* start Material provided *
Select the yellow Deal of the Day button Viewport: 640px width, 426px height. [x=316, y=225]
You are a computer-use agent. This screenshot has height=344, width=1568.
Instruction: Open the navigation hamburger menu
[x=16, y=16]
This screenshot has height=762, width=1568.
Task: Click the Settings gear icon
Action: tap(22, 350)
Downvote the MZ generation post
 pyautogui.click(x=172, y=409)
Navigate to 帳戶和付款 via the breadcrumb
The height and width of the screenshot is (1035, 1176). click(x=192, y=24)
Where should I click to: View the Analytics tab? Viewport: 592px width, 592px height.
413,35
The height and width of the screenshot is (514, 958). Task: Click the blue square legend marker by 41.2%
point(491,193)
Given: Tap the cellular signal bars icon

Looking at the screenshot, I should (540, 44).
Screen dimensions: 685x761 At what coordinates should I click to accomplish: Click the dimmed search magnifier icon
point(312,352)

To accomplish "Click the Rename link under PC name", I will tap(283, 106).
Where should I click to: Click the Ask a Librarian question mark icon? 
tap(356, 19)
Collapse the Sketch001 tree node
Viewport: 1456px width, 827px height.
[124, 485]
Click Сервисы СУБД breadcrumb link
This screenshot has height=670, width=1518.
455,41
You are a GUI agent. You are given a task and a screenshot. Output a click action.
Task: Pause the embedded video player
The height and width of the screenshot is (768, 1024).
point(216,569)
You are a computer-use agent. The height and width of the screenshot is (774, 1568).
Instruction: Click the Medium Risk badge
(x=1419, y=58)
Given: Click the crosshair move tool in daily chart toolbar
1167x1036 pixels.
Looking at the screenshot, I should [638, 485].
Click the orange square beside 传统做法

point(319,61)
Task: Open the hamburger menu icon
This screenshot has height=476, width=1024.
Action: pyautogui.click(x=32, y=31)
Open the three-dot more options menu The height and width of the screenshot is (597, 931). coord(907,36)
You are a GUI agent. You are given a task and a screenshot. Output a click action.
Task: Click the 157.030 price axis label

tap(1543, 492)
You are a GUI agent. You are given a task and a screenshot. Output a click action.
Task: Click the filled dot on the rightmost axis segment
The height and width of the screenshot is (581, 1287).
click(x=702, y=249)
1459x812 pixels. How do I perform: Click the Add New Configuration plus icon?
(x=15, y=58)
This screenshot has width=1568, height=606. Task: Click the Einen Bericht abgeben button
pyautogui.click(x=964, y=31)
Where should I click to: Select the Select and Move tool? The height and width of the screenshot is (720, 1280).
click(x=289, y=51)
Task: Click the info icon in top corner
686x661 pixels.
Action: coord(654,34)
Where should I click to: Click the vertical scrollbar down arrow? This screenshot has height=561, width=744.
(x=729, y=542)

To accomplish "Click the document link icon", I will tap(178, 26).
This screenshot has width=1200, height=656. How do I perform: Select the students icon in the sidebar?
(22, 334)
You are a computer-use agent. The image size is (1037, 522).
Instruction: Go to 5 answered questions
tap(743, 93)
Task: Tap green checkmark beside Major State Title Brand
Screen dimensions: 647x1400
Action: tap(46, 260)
* end Material provided *
_Goal_
Write out again, with no changes, the lines from the one containing "Where should I click to: View" through the one containing "Looking at the screenshot, I should (540, 44).", inclusive.

_Result of this task_
Where should I click to: View the Analytics tab? Viewport: 592px width, 592px height.
413,35
The height and width of the screenshot is (514, 958). Task: Click the blue square legend marker by 41.2%
point(491,193)
Given: Tap the cellular signal bars icon

Looking at the screenshot, I should (540, 44).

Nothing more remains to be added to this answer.